Yes, I know, they're in publishing and probably receive a massive pile of slush in the mail and can't possibly afford the effort of reading it all. But to send a gift back to the sender (unread too), in contradiction of the spirit of it, that just galls me a little bit. They could've quietly recycled it and not bother with the return postage.
This odd little episode confirms a few prejudices which I've been forming about the publishing industry, mostly along the lines of PR and perception. But mostly it confirms how incredibly hard it is to get anyone to read anything at all.
How does a piece of shit like Mx (free local street press / gossip rag / Facebook-in-tabloid form) manage to get so much attention and eyeball interaction? Oh, yes, it's a piece of shit, that's why.
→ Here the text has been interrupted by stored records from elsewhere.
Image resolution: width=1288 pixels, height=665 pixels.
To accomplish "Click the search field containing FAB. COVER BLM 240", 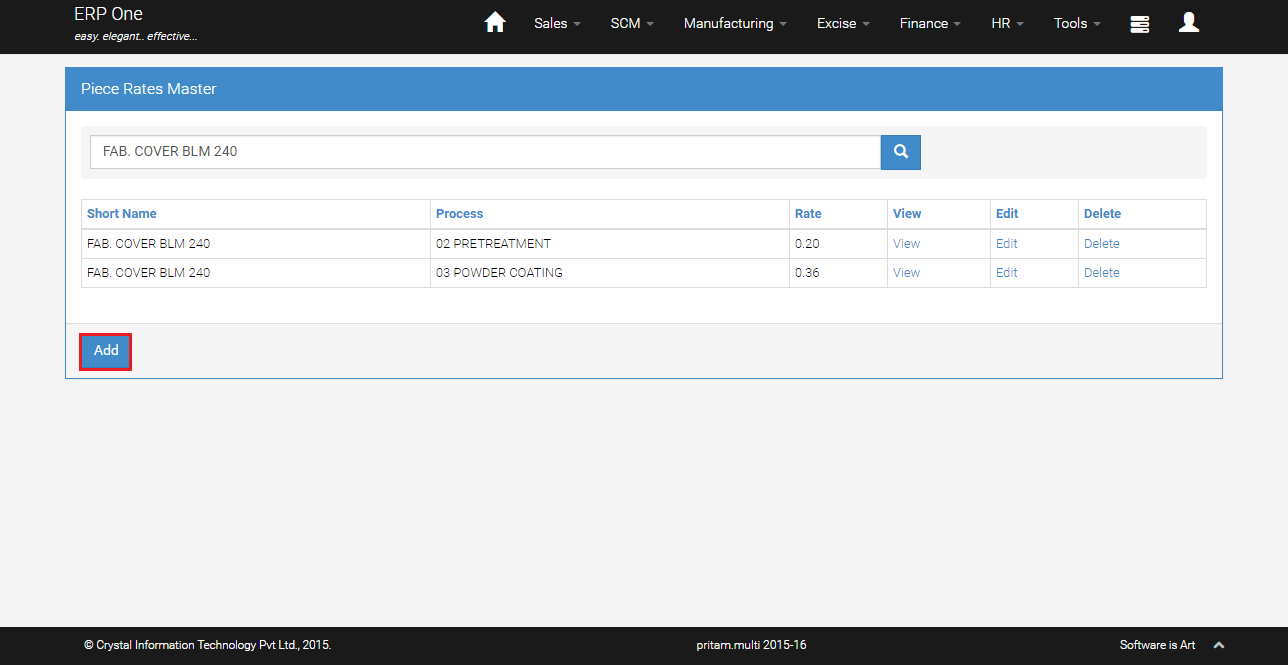I will click(x=485, y=152).
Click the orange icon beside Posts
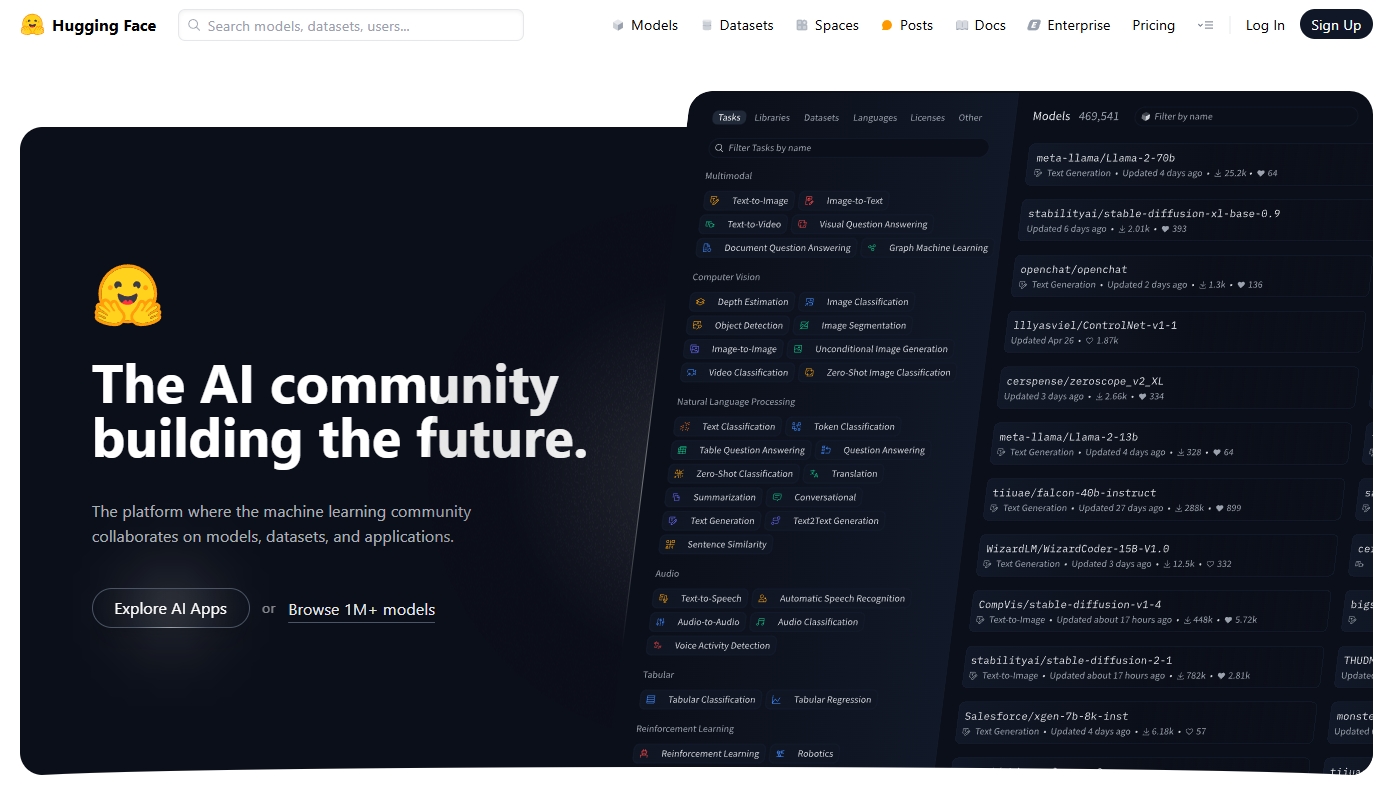 (x=886, y=25)
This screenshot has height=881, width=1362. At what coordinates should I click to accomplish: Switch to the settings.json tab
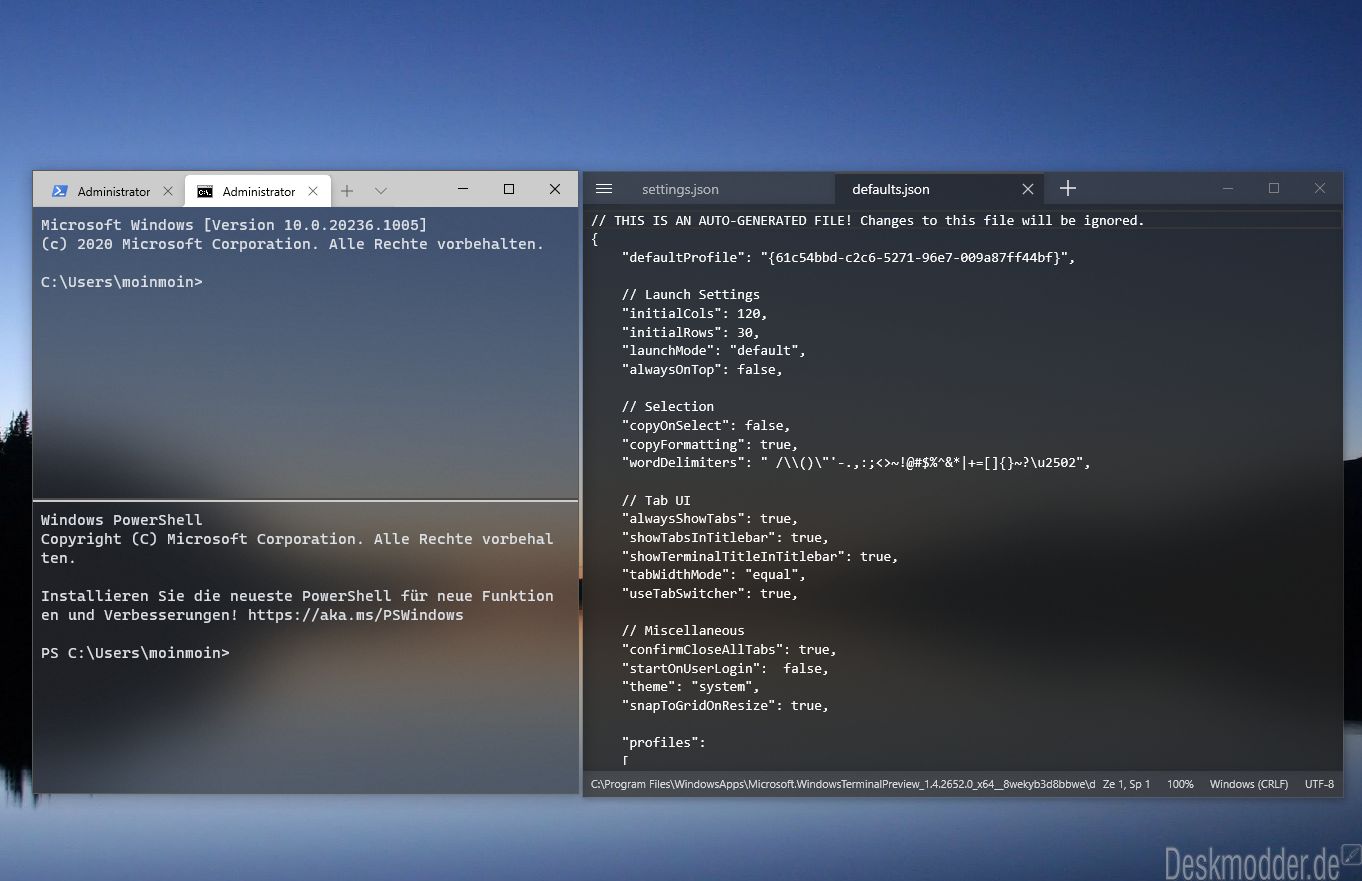pos(680,189)
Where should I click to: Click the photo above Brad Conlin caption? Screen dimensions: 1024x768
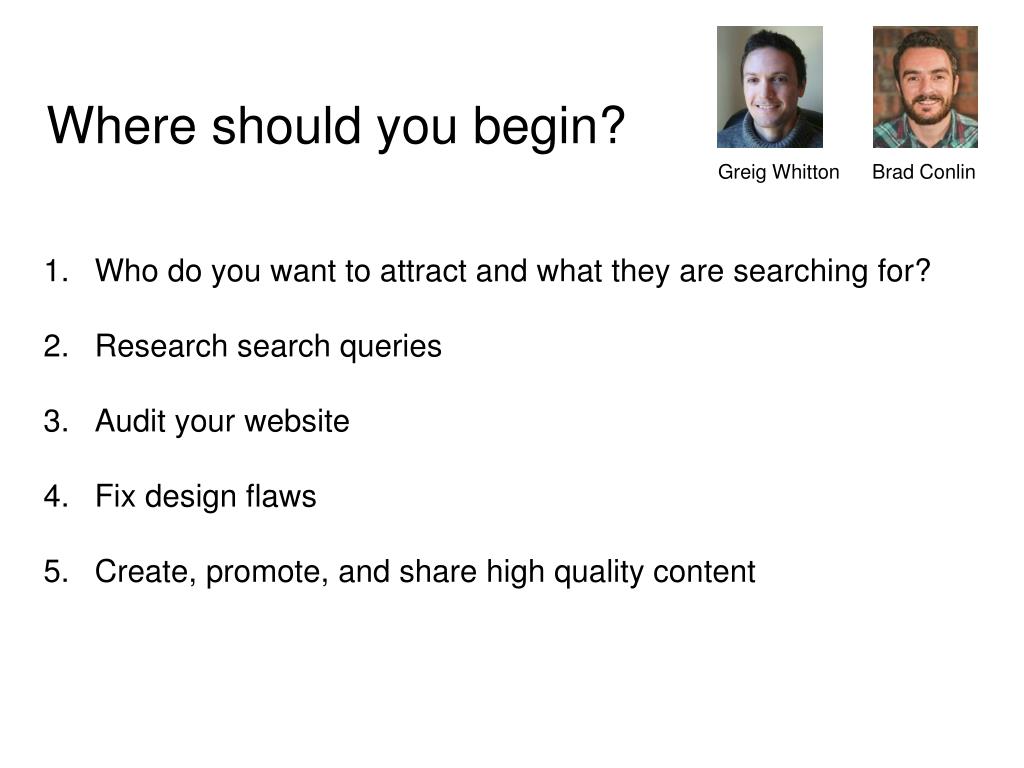click(x=925, y=87)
Gossip and web trash and fashion police make the media go round.
It's perhaps a far-fetched analogy, but I'll let it dangle.
New review of Song Logic
For the criticism to work, there has to be a tacit agreement by the reader to the central thesis and the central thesis that "the goal of good music is to become pure feeling" rings true to me. These essays are concerned not just with how feeling are generated on a technical level, but how they fit into the scheme of things.Read more on the Song Logic Amazon page.
If you liked the book, or if you begged to differ on a few points, or even felt outright that every single sentence rang silly and untrue, then by all means pen your own review and air your thoughts! I'd love to hear either way.
Song Logic on Extempore
Extempore is one of the few - no, the only Australian journal focusing on writing about jazz and improvised music. Worth supporting for that reason alone. I'd also recommend signing up for their newsletter - because they're also running a giveaway of the book in that. Totally great.
My thanks to Miriam Zolin for setting up the content-share. Plenty more where that came from.
Song Logic song playlist!
Listen to a sample of Song Logic tracks on Grooveshark now.
I have to thank Bosco for the idea; over the course of some fine Pho he came up with the perfect idea. Some people have heard an earlier mix of tracks; but now you can stream them anywhere.
If you like it, let me know! I can add a lot more tracks to the playlist. I can get exhaustive and detail every track mentioned in the book... for an ultimate reading companion.
Check out another happy Song Logic reader (no, it's not Franzen):
Song Logic on the 4ZZZ Jazz Show
It's Wes Montgomery's birthday today, and a lot of great tunes were played, including a cut from Bags Meets Wes which I'm gonna research right now.
Thanks Knox, and hooray for 4ZZZ! You guys rock at 102.1 FM.
Sharing Song Logic love
And fellow blogger Katie has sent a nice action shot. It all makes me a happy author.
Love is in the Em
Hi, my name is Rino and I’m somewhat of a punctuation nerd. There’s one character I’m really mad for — the one character that floats my grammatic boat — and that’s the em dash. It’s the punctuation mark par excellence. Better than the colon or parentheses. Typographically elegant; functionally useful; and interpolative in the best prosaic sense. Used to mark an amplifying or explanatory element, or an interruption. Also for rhetorical pause: Darth Vader's line "I sense something, a presence I have not felt since—" And, to indicate a change of speaker in French novels and Joyce.
As wide as the letter m — and sometimes even wider depending on typeface. There’s also a 2-em rule if you really want to break in and score the text with a big, mean line.
I get a bit huffy when I see the lame use of double-dashes on a web page -- so ugly and scattered, like morse code in the middle of a sentence. Ummm, well, I don’t know how to make the proper em dash character, so I just ummm use the dash key. Just get into the html and paste: —
and presto, you’re sorted. Get it right, mmmkay?
But this is preamble — what I wanted to say is that I did a count and Song Logic has a shining total of 470 em dashes. Of which I am very proud.